The Mathematics Anxiety Rating Scale (MARS 30-item) is a shorter version of the full MARS scale (Richardson & Suinn, 1972) to measure feelings of tension and anxiety experienced when faced with math testing or problem solving. The scale has two sub-dimensions, mathematics test anxiety and numerical anxiety.
Geographies Tested: United States of America
Populations Included: Female, Male
Age Range: Adolescents, Adults
1. Taking an examination (final) in a mathematics course.
2. Thinking about an upcoming mathematics test one week before.
3. Thinking about an upcoming mathematics test one day before.
4. Thinking about an upcoming mathematics test one hour before.
5. Thinking about an upcoming mathematics test five minutes before.
6. Waiting to get a mathematics test returned in which you expected to do well.
7. Receiving your final mathematics grade in the mail.
8. Realizing that you have to take a number of mathematics classes to fulfill the requirements in your major.
9. Being given a "pop" quiz in a mathematics class.
10. Studying for a mathematics test.
11. Taking the mathematics section of a college entrance examination.
12. Taking an examination (quiz) in a mathematics course.
13. Picking up the mathematics textbook to begin working on a homework assignment.
14. Being given a homework assignment of many difficult problems which is due the next class meeting.
15. Getting ready to study for a mathematics test.
16. Dividing a five digit number by a two digit number in private with pencil and paper.
17. Adding 976 + 777 on paper.
18. Reading a cash register receipt.
19. Figuring the sales tax on a purchase that costs more than $1.00.

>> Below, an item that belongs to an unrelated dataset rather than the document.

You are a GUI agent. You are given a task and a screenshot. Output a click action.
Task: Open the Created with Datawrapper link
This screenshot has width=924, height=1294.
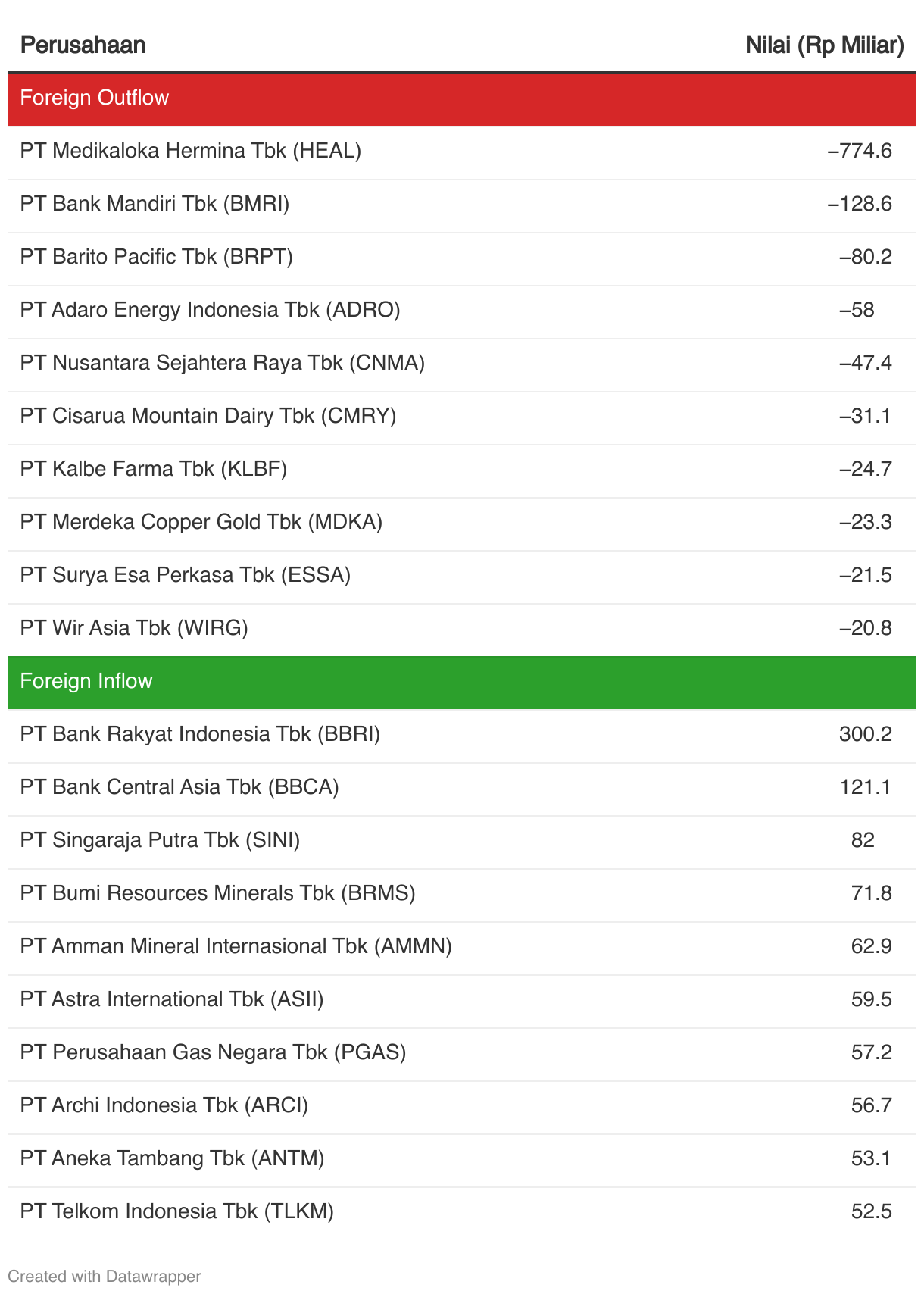104,1276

20. Figuring out your monthly budget.
21. Being given a set of numerical problems involving addition to solve on paper.
22. Having someone watch you as you total up a column of figures.
23. Totaling up a dinner bill that you think overcharged you.
24. Being responsible for collecting dues for an organization and keeping track of the amount.
25. Studying for a driver's license test and memorizing the figures involved, such as the distances it takes to stop a car going at different speeds.
26. Totaling up the dues received and the expenses of a club you belong to.
27. Watching someone work with a calculator.
28. Being given a set of division problems to solve.
29. Being given a set of subtraction problems to solve.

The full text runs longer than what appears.